**QUOTED PASSAGE**
## Start

More important, if you have a planet the size of the Earth, with a rotational period of about 24 hours... the equator is moving at about 460 m/s - about 0.1% of the speed of your light. The poles will not be. Relativistic effects mean that means that as you move things from the equator to the poles, they will have to rise in mass, and that tmass will have to come from some energy input. How much mass?

Doing some quick number crunching, if I have my powers of ten right... for a 1 kg weight, taking it from 0 to 0.1% of the speed of light increases its rest mass energy by about 45000 megajoules, which is 10.7 million kilocalories. Burning 1 gallon of gasoline will release 11 kilocalories. So, to move a thing from the pole to the equator will take... 970,000 gallons of gas above what it does on our world.

So, you just created a world in which nothing ever moves north-south! We'd have to question how such a planet could form. You could say, "Well, it isn't even a planet, it is a flat disk on the back of a turtle - the fundamental point has been established anyway, and it'll show up in some way for anything large enough to call a world, whatever geometry you try to dodge with.

Well, then you say, we just get rid of relativity! But... that's going to be difficult. Because, you see, that the speed of light is constant is not a *result* of relativity. Relativity is the result of the speed of light being a constant and the laws of physics being the same in all inertial reference frames. And those things are *all* you need for Special Relativity to hold.

Oh, so you say, the laws of physics aren't the same in all inertial reference frames!

Fine, I say. But, that means perpetual motion machines are possible, which is a violation of the laws of thermodynamics - we have just lost conservation of energy. Which is fine, in a way, as it makes those fireballs easier to swallow. But it does beg the question of why anyone in this world does any manual labor at all - we aren't going to need magic to extract nigh infinite simple mechanical energy out of this...

And it is all downhill from there. It would have been better to say that the speed of light isn't constant, or to not name it. Or just don't worry about the speed of light at all!

You can have awesome great stories, never mentioning the laws of physics of the world in any detail. I suggest folks do so.
 

VelvetViolet

Adventurer
I do it occasionally already, and had a concept in place for a very robust system well before this article was written. Were it not for the whole thing about gamabiilty I mentioned which is based on experience, I'd do it far more than I do.

The way the system works is that spells have keyed descriptors like 'Fire' or 'Good' or whatever, and locations have descriptors as well that effect the caster level of the spell. So for example, an underwater cave might have Fire -3 and Water +3. A water spell cast in that environment would have +3 caster level, while a fire spell would have -3 caster level. If the caster level of the spell goes below the caster level required to cast the spell, you have to make a caster level check to avoid fizzle. If the caster level goes below 0, then it automatically fizzles. If the caster level of the spell is enhanced, then you can be risking a spell fumble (and I have spell fumble tables) for casting magic more powerful than you are able of controlling.

## End

**DIRECTION 1**
In the spell system described in the forum excerpt, what are all the outcomes tied to changes in a spell's caster level?
**DIRECTION 2**
According to the forum excerpt, how fast is the equator moving on an Earth-sized planet with a rotational period of about 24 hours?
**DIRECTION 3**
Can you reproduce word for word the part of the forum excerpt between "Doing some quick" and "on our world.", inclusive?
You won't need the records for any of this.

**PROVIDED RECORDS**
## Start

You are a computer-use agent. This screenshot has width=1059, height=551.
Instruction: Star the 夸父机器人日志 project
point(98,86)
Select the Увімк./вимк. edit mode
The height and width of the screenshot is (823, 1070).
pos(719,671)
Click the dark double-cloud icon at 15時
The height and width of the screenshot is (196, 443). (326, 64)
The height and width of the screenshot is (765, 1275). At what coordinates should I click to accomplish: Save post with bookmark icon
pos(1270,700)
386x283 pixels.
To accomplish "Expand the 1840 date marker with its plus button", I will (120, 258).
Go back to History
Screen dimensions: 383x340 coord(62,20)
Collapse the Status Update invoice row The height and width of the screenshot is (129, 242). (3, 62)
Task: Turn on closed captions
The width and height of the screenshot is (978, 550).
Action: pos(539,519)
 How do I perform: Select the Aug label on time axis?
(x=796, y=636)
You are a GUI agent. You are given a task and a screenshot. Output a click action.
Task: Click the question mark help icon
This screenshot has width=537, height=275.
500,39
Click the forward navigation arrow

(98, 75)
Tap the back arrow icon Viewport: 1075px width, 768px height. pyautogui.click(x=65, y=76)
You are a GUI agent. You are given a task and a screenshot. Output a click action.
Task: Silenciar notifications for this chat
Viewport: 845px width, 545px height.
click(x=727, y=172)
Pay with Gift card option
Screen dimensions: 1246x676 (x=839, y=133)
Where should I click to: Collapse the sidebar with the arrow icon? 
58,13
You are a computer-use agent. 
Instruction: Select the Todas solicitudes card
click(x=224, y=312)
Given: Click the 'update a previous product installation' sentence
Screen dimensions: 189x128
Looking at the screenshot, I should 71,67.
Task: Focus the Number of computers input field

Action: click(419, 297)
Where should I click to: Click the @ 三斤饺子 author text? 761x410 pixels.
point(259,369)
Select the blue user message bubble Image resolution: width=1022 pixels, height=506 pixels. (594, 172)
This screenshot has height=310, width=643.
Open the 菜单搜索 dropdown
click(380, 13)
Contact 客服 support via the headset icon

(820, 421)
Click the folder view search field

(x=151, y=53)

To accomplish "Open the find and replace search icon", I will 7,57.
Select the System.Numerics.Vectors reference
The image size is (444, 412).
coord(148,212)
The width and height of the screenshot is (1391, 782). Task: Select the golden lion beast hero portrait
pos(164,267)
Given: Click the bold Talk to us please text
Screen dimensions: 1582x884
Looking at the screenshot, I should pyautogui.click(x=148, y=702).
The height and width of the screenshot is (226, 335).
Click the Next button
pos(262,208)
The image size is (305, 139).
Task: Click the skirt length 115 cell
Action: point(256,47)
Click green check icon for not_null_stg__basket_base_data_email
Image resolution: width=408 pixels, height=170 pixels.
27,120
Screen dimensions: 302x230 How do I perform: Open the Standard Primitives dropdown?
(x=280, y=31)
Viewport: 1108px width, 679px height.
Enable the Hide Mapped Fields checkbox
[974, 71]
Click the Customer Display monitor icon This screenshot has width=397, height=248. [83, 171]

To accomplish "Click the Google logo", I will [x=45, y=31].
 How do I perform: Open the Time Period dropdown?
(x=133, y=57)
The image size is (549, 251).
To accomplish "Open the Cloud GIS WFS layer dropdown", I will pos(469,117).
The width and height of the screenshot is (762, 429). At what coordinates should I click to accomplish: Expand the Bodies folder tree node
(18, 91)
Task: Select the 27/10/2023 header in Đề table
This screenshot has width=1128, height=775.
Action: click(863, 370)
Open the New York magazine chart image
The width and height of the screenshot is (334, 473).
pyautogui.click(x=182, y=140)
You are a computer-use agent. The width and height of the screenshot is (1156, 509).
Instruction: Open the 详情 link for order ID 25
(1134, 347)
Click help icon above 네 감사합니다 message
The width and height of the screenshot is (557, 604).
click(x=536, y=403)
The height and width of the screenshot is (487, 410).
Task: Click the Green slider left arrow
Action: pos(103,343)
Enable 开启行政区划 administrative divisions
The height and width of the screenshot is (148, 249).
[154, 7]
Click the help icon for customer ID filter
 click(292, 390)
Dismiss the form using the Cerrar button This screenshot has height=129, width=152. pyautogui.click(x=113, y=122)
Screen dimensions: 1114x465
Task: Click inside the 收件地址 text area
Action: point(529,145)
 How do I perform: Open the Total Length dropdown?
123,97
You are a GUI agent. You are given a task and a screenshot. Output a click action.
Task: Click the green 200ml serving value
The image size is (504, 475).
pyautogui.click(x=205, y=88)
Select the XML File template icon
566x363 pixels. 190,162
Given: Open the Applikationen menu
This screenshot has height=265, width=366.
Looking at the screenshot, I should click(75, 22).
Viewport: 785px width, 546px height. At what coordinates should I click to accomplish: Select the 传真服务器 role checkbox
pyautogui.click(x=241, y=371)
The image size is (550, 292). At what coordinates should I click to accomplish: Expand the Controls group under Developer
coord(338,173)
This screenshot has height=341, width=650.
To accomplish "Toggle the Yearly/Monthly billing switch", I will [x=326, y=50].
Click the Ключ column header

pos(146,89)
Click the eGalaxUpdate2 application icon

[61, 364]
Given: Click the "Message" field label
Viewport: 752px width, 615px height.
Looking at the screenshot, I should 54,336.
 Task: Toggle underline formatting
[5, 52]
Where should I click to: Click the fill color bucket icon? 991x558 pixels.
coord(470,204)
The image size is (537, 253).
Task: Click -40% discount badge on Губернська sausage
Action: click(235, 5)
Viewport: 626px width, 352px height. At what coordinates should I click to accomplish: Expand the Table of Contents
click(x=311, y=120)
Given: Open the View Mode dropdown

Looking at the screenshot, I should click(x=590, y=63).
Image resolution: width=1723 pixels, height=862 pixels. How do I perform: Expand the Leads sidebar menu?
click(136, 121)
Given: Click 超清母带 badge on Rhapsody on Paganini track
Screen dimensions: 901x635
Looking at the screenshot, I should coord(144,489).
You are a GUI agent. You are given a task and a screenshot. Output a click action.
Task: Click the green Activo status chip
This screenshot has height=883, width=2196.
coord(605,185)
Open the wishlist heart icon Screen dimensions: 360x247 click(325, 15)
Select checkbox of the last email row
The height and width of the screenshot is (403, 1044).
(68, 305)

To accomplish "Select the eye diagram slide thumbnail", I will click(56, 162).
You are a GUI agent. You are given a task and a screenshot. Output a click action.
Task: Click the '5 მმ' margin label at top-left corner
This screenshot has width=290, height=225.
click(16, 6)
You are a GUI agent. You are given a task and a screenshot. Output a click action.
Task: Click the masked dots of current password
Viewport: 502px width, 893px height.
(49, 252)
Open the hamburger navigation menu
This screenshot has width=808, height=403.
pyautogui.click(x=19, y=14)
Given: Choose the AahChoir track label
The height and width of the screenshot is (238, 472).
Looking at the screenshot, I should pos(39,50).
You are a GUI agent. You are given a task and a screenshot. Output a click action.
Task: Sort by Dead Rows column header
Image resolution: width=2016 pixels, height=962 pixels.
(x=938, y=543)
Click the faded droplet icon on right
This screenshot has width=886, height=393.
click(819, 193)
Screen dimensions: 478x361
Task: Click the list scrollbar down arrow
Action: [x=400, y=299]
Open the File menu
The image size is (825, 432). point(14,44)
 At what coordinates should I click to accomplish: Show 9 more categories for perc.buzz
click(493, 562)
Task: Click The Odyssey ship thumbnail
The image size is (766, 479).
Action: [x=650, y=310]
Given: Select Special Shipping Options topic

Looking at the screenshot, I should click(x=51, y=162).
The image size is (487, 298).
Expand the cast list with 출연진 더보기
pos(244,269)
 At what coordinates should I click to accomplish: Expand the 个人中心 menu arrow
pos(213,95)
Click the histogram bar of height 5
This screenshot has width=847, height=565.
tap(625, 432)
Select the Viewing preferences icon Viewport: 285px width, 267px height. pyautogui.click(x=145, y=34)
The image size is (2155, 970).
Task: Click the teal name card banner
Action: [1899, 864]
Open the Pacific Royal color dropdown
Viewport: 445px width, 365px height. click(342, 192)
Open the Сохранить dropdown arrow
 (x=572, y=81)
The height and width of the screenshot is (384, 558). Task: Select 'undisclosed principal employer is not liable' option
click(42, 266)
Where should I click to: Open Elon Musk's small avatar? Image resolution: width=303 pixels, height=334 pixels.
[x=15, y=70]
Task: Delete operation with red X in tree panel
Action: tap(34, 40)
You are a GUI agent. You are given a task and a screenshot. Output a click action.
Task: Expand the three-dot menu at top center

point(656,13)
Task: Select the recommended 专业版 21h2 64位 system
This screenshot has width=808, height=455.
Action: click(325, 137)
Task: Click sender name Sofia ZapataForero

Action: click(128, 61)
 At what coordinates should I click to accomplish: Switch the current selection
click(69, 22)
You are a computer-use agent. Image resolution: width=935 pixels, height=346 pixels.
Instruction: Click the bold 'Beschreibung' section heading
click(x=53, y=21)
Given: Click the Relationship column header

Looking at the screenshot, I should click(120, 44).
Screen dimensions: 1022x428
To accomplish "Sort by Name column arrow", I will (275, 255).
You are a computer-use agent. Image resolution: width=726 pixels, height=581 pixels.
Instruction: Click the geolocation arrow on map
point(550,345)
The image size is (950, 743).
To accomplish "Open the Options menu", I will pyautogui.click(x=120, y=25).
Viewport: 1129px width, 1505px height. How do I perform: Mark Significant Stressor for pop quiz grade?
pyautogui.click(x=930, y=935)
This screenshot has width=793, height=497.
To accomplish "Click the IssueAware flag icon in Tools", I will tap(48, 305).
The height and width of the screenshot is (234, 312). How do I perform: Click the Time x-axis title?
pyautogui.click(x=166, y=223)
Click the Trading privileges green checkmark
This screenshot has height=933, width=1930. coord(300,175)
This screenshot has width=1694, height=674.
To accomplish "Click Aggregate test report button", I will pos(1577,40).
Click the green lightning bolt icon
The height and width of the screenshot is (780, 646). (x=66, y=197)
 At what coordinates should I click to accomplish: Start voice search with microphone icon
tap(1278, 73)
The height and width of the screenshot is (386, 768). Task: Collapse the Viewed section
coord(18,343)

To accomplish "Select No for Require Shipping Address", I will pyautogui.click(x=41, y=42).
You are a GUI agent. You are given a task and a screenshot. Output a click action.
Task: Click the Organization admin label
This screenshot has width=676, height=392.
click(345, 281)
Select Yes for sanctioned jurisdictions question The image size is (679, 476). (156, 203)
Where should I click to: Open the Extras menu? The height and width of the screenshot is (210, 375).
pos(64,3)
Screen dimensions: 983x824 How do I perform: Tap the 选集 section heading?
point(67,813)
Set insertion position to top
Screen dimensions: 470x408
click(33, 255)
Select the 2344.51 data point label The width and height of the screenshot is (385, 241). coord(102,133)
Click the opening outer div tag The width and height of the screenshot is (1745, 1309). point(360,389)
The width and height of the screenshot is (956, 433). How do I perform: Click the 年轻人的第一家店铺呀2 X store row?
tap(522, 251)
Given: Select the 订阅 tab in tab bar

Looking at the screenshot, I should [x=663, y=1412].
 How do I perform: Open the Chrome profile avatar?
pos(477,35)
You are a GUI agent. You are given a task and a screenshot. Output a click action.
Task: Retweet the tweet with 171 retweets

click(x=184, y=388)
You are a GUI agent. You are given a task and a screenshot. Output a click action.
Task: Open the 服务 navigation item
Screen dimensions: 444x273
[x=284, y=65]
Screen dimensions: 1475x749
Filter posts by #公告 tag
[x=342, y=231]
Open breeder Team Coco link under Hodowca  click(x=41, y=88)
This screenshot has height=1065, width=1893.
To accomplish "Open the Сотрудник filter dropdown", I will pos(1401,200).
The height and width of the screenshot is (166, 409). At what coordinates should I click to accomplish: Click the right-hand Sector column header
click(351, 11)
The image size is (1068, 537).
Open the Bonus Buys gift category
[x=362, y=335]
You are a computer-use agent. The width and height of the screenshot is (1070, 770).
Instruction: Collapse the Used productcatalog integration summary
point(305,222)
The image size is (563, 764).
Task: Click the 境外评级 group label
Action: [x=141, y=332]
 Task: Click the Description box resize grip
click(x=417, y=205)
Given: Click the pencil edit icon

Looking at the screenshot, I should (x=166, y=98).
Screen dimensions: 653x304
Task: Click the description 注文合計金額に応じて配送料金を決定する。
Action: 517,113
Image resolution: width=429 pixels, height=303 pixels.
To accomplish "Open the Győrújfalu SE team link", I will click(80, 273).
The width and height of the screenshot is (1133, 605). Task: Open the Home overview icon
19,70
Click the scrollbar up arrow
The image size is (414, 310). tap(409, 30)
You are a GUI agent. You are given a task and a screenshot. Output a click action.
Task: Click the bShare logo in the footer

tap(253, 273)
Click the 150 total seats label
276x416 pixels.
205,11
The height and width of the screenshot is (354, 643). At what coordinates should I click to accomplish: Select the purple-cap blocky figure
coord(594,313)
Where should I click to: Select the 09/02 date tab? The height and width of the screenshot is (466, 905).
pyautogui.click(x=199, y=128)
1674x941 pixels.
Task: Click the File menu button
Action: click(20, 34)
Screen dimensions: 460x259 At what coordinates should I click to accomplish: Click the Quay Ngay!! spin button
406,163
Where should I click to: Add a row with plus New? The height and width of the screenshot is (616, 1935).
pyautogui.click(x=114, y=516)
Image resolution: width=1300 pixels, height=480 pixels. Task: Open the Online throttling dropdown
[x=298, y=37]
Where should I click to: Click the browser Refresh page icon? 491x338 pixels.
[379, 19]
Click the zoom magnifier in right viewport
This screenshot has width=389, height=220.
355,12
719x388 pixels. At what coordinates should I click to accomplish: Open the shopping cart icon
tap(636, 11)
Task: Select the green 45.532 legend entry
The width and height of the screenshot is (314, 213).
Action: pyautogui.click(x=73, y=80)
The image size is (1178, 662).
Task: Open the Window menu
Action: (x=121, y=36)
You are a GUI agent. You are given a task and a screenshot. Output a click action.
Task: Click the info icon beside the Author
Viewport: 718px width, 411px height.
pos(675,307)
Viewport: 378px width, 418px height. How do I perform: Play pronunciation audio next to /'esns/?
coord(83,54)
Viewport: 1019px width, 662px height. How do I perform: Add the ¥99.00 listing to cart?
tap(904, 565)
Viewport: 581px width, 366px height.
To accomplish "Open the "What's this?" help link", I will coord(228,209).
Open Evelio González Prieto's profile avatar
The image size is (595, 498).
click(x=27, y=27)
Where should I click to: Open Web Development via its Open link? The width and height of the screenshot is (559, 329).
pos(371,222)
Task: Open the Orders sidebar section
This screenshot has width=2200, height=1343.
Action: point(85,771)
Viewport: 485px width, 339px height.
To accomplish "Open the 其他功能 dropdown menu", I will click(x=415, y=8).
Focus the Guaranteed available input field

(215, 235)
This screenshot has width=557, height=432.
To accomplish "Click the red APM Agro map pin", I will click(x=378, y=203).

## End

**CORRECT ANSWER 1**
- If the caster level goes below the caster level required to cast the spell, the caster has to make a caster level check to avoid a fizzle.
- If the caster level goes below 0, the spell automatically fizzles.
- If the caster level is enhanced, the caster can risk a spell fumble for casting magic more powerful than they can control.

**CORRECT ANSWER 2**
About 460 m/s.

**CORRECT ANSWER 3**
Doing some quick number crunching, if I have my powers of ten right... for a 1 kg weight, taking it from 0 to 0.1% of the speed of light increases its rest mass energy by about 45000 megajoules, which is 10.7 million kilocalories. Burning 1 gallon of gasoline will release 11 kilocalories. So, to move a thing from the pole to the equator will take... 970,000 gallons of gas above what it does on our world.